A prevalent challenge in particulate photocatalytic water splitting lies in the fact that while numerous photocatalysts exhibit outstanding hydrogen evolution reaction (HER) activity in organic sacrificial reagents, their performance diminishes markedly in a Z-scheme water splitting system using electronic mediators. This underlying reason remains undefined, posing a long-standing issue in photocatalytic water splitting. Herein, we unveiled that the primary reason for the decreased HER activity in electronic mediators is due to the strong adsorption of shuttle ions on cocatalyst surfaces, which inhibits the initial proton reduction and results in a severe backward reaction of the oxidized shuttle ions. To address this, taking typical visible-light-responsive photocatalysts, BaTaO₂N and SrTiO₃:Rh, as examples, we have developed a strategy via selective surface modification of metal cocatalysts (such as Pt, Ru) with chromium oxide species (CrO_x) to prevent the adsorption of shuttle ions. It is demonstrated that the photocatalytic HER activities of BaTaO₂N and SrTiO₃:Rh can be improved by one to two orders of magnitude in diverse shuttle ions.
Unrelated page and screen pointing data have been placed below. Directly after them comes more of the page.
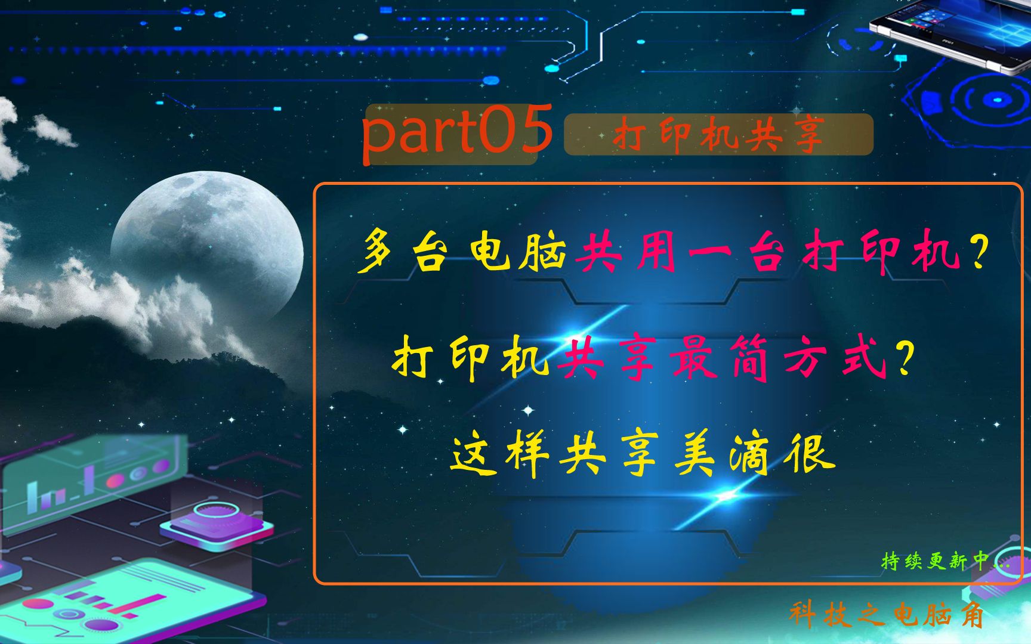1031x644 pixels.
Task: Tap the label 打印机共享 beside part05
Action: [x=718, y=135]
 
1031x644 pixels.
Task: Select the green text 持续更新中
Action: [x=934, y=561]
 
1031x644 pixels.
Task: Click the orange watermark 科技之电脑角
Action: [x=887, y=614]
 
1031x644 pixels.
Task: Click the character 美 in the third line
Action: [x=694, y=457]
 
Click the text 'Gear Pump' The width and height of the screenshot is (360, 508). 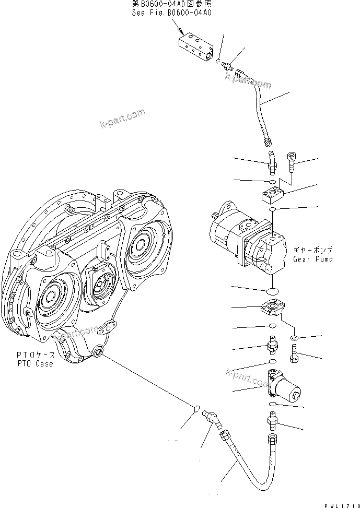[312, 259]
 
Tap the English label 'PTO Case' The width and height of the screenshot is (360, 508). [34, 364]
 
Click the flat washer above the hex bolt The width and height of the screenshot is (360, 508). [294, 339]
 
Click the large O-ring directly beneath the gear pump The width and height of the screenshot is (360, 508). [272, 290]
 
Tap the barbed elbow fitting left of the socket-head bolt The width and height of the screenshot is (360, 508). [270, 162]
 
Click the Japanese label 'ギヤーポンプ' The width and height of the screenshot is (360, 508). [313, 250]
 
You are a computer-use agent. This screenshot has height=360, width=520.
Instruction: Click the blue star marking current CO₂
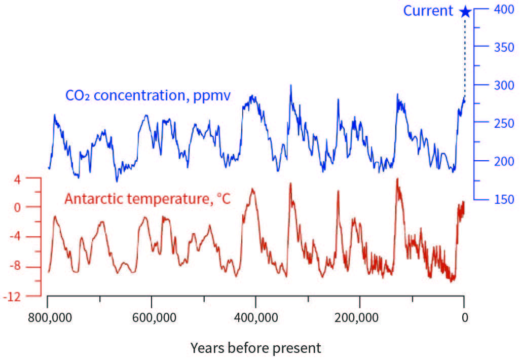(465, 11)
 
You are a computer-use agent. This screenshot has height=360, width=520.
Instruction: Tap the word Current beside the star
(428, 11)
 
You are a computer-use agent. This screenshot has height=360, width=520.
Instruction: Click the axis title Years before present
(255, 348)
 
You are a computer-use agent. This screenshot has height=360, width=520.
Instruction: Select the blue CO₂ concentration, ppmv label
(148, 95)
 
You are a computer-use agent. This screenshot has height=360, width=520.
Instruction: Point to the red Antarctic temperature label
(147, 199)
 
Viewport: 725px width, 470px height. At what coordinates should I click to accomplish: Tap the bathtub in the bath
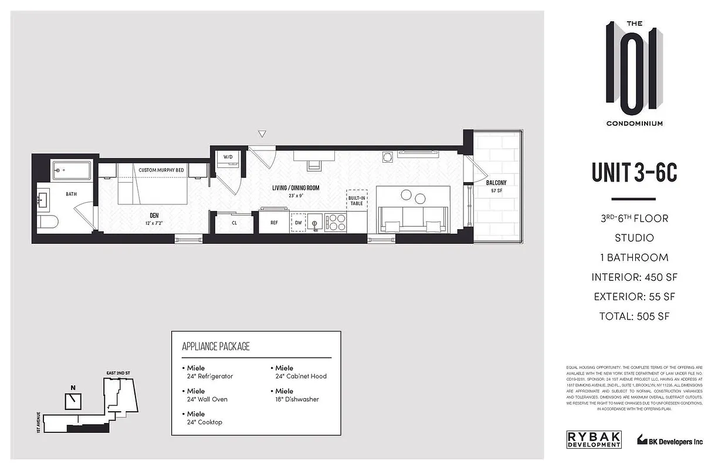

The introduced CrO_x substantially weakens the interaction between the metal cocatalysts and shuttle ions, promotes proton adsorption for the HER reaction, and also suppresses the backward reaction between shuttle ions. Owing to the improved HER activity, the photocatalytic performance of Z-scheme water splitting is significantly enhanced, providing a feasible strategy for constructing efficient Z-scheme systems in heterogeneous photocatalysis.